What was the point of warning the Yankee bench? They hadn't hit a Rays batter in this series, or in the last series at Yankee Stadium. This was the 5th plunking of a Yankee batter in the last 4 games between them.

Girardi came out to argue, and West tossed him.

In the bottom of the 8th, bench coach and backup manager Tony Pena sent David Phelps out to pitch, and he hit Rays right fielder Kevin Kiermayer. West threw out both Phelps and Pena.

Maddon, of course, was allowed to finish the game.

After this game against the Yankees, he tweeted, "Very proud of our effort 2nite. What occurred in the 9th reeked of intent. Was ridiculous, absurd, idiotic, incompetent, cowardly behavior."

That led one Red Sox fan blogger to write a piece calling Maddon "the Worst Person Ever." (Shades of Keith Olbermann and his MSNBC Countdown segment "The Worst Person in the World.")

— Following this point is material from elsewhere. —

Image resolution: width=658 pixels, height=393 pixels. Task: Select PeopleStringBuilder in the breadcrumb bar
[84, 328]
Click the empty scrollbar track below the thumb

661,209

And late this afternoon, all 4 panelists on ESPN's Around the Horn said Maddon was wrong: Longtime Boston Globe columnist Bob Ryan, longtime Denver Post columnist Woody Paige, University of Maryland journalism professor and former Dallas Morning News columnist Kevin Blackistone, and former Sports Illustrated writer Pablo S. Torre. Still later, both panelists on ESPN's Pardon the Interruption, former Washington Post columnists Tony Kornheiser and Michael Wilbon, also said Maddon was wrong.

Neither Gary Shelton nor Tom Jones (not the singer), either of the regular columnists for the Tampa Bay Times (formerly the St. Petersburg Times), wrote today. Nor has any columnist for the Tampa Tribune. I guess they didn't want to address Maddon being a classless thug.

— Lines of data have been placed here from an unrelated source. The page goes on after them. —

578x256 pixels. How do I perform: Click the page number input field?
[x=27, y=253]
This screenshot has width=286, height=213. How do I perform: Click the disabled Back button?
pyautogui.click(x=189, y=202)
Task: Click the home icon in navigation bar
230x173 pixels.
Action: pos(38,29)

So it's not just me. True, they won't call Maddon "classless" or a "thug," but they all agree with me that he is wrong to either order his pitchers to hit Yankee batters or to allow them to do so.

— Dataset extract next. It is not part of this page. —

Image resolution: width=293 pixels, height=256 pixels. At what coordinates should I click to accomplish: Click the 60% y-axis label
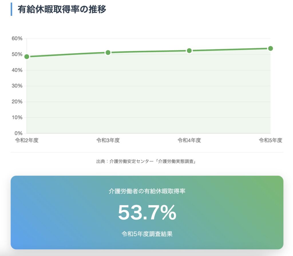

It's not just Yankee Fans who know that Maddon is a classless thug. On March 9, 2008, Elliot Johnson -- a jack of all positions and master of bupkes, who is now a Cleveland Indian and a career .215 hitter -- crashed into Yankee catcher Francisco Cervelli, breaking his wrist. In a spring training game.

Then, in May 2011, Buster Posey of the San Francisco Giants suffered a season-ending injury in a violent home-plate collision. And MLB put in a new rule regarding such collisions. Maddon, the hypocrite, said, "The new rules are only in place because a star catcher got injured and he was bowled over and he was in bad position. I hate to say it was his fault.''

Really. Yo, Joe: How would you feel if the catcher who gets the season-ending injury next year is Jose Molina? (Sorry, Yankee Fans, I know he was once one of ours, but he's theirs now.) Or Ryan Hanigan? But you'd change your hypocritical tune then.

And then, in 2012, his allowance of headhunting precipitated a brawl against the Red Sox.

Since becoming the Rays' manager, Maddon has continually allowed his pitchers to plunk Yankee hitters. It seems as if he thinks he's already the Red Sox manager.

He'd fit them perfectly. You know why?

Because Joe Maddon is a classless thug.

UPDATE: Through the 2018 season, he has never managed the Red Sox, but he did get to manage for the free-spending former Sox general manager Theo Epstein, with the Chicago Cubs, taking them to the 2016 World Championship.